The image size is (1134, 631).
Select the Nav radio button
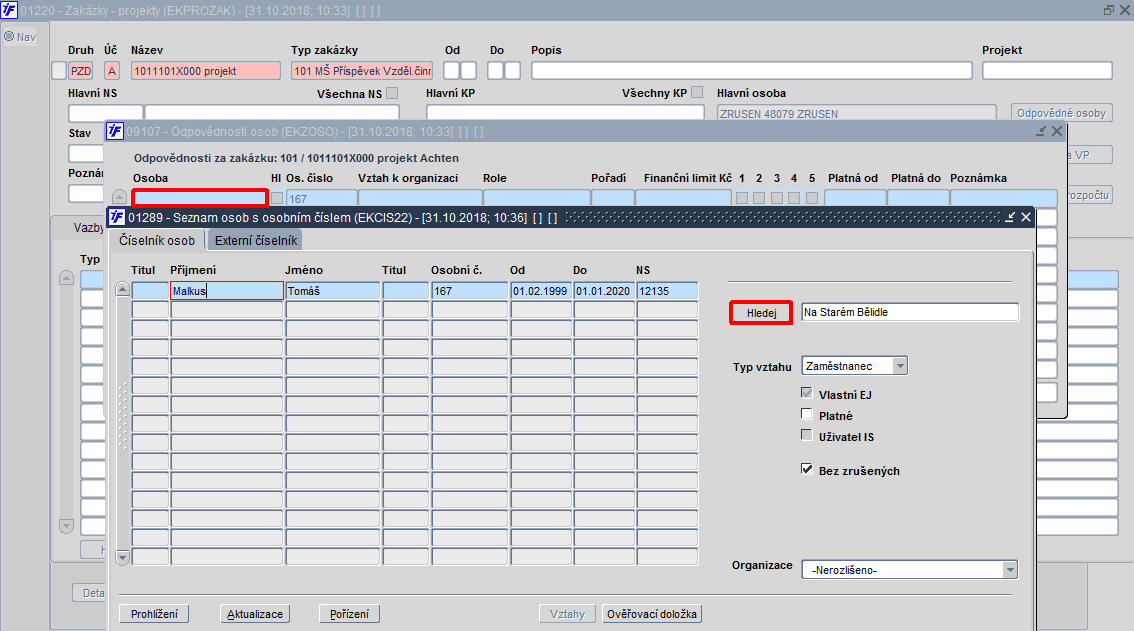click(x=9, y=36)
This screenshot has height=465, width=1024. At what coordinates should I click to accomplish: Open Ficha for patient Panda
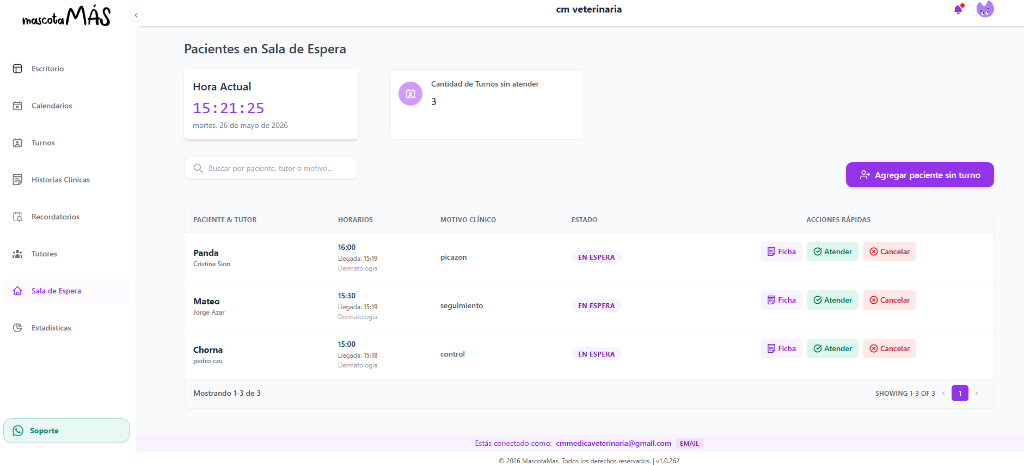pos(781,251)
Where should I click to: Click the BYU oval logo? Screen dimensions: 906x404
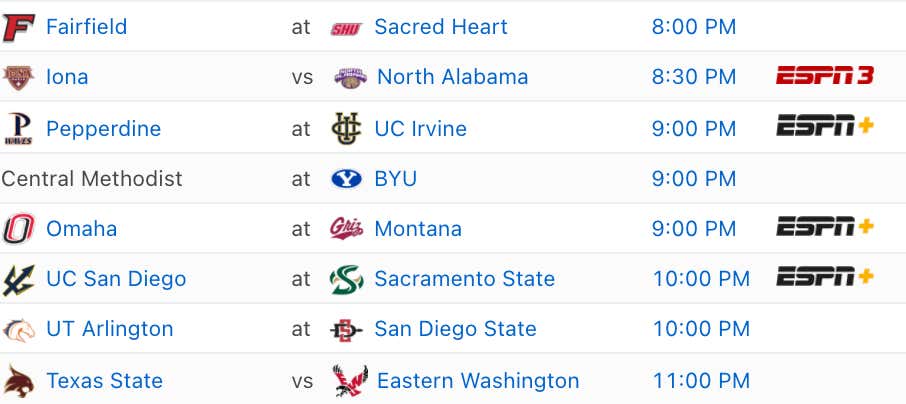(x=347, y=179)
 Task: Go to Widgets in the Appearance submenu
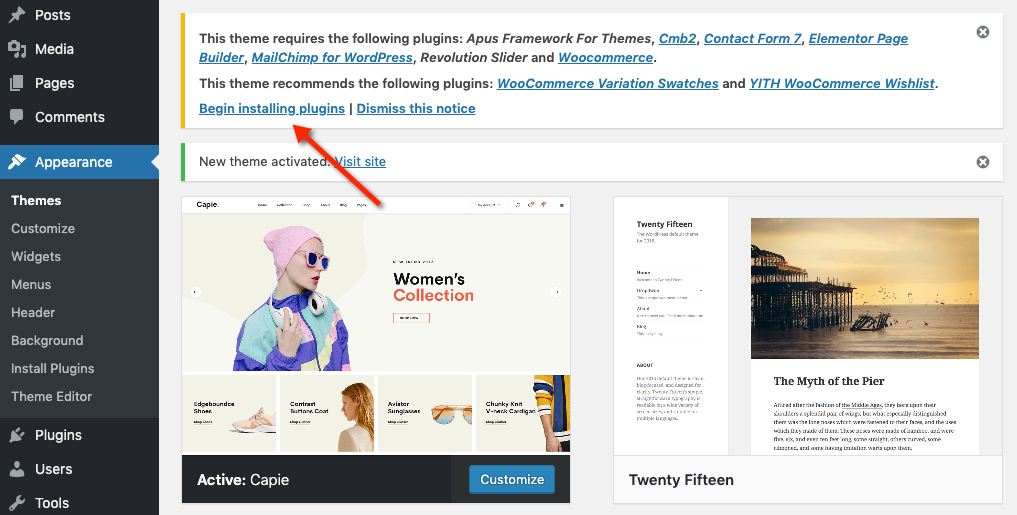[x=36, y=256]
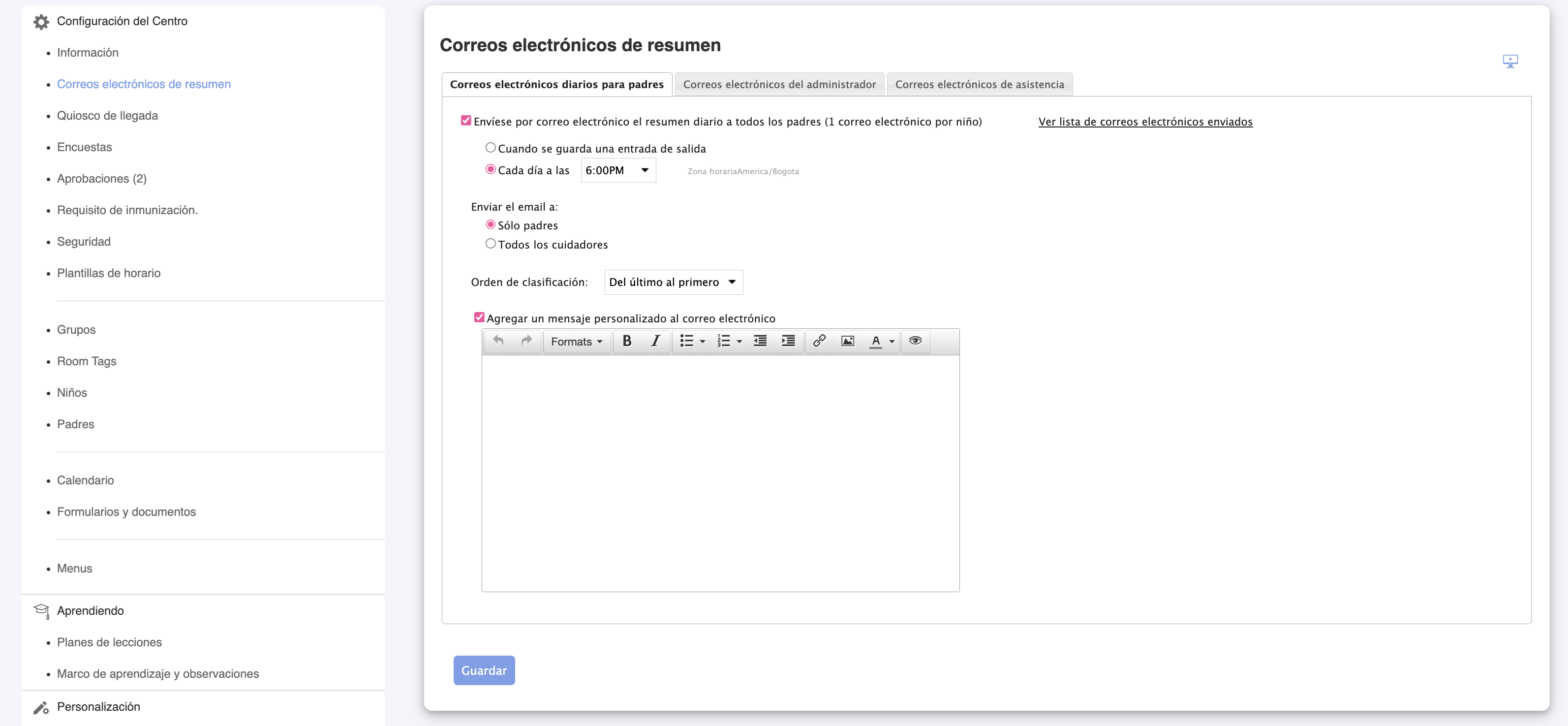Open 'Correos electrónicos de asistencia' tab
The height and width of the screenshot is (726, 1568).
coord(979,85)
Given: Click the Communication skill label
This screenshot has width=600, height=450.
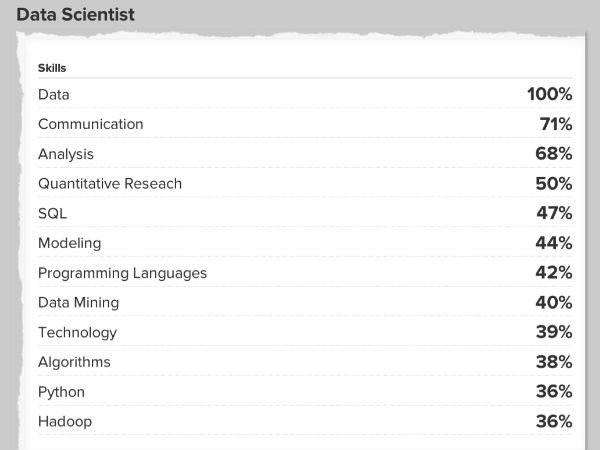Looking at the screenshot, I should tap(91, 124).
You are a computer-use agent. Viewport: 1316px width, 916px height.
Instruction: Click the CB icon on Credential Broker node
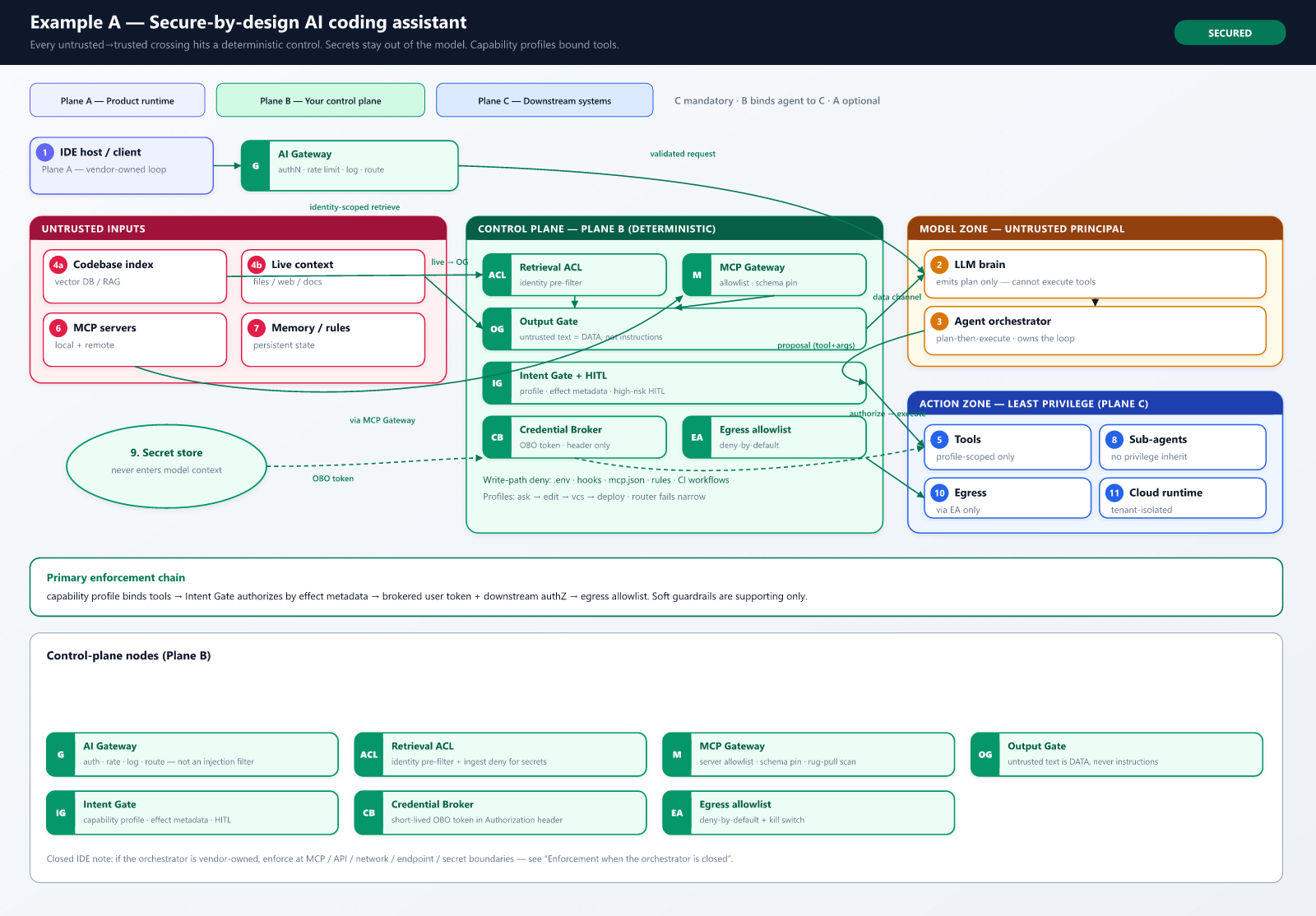(497, 437)

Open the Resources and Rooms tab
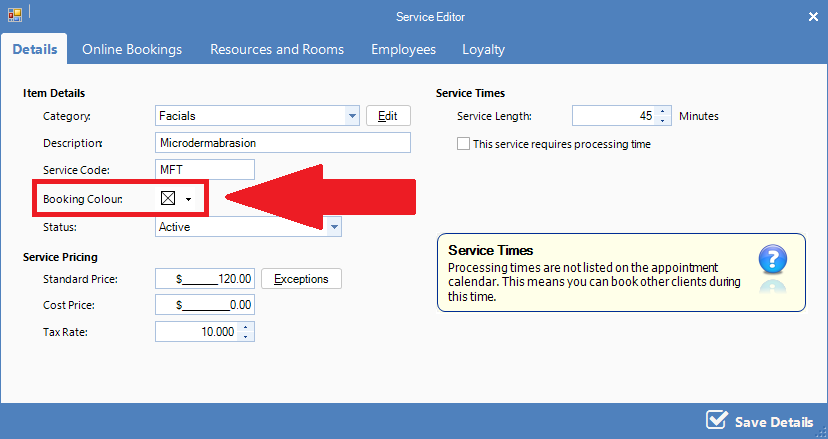click(x=277, y=49)
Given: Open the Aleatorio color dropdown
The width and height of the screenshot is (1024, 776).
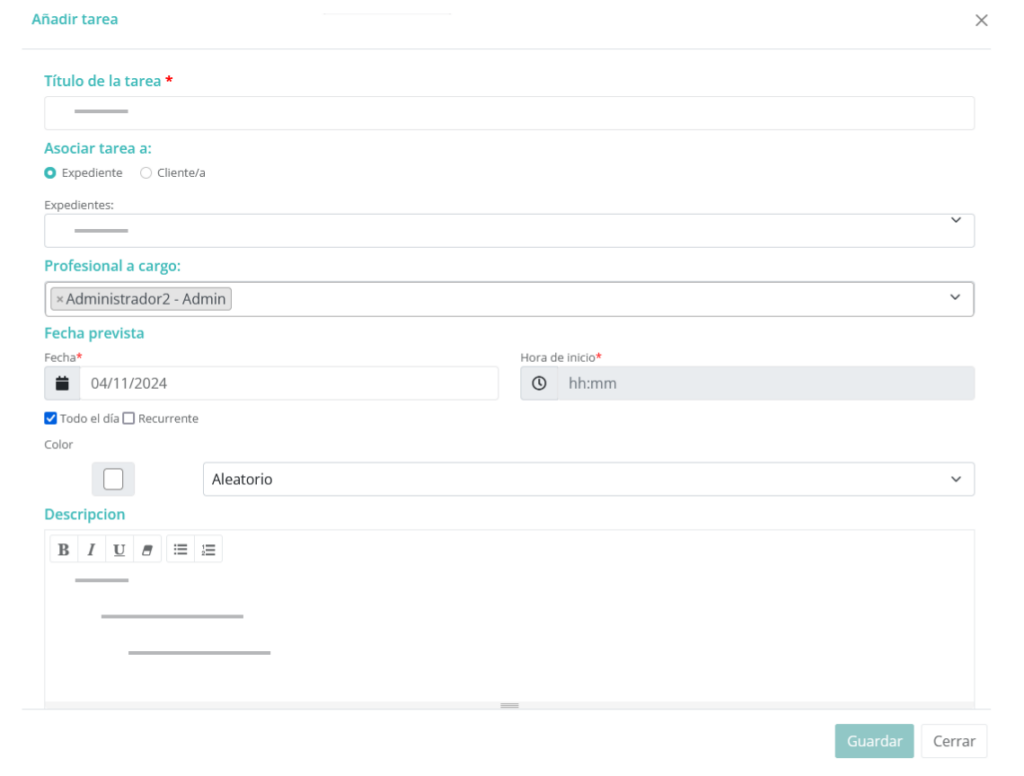Looking at the screenshot, I should tap(588, 479).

__Problem statement__: Print every row above verbatim, omitting the pictures.

__Result below__:
The image size is (1134, 631).
Select the Nav radio button
click(x=9, y=36)
This screenshot has height=465, width=1024. At what coordinates should I click to accomplish: Open Ficha for patient Panda
pos(781,251)
Where should I click to: Click the BYU oval logo? Screen dimensions: 906x404
(x=347, y=179)
 Task: Go to Widgets in the Appearance submenu
[x=36, y=256]
Open 'Correos electrónicos de asistencia' tab
The height and width of the screenshot is (726, 1568).
coord(979,85)
Given: Click the Communication skill label
This screenshot has width=600, height=450.
Looking at the screenshot, I should tap(91, 124).
You are a computer-use agent. Viewport: 1316px width, 916px height.
Instruction: Click the CB icon on Credential Broker node
(497, 437)

Open the Resources and Rooms tab
click(x=277, y=49)
Given: Open the Aleatorio color dropdown
The width and height of the screenshot is (1024, 776).
Looking at the screenshot, I should tap(588, 479).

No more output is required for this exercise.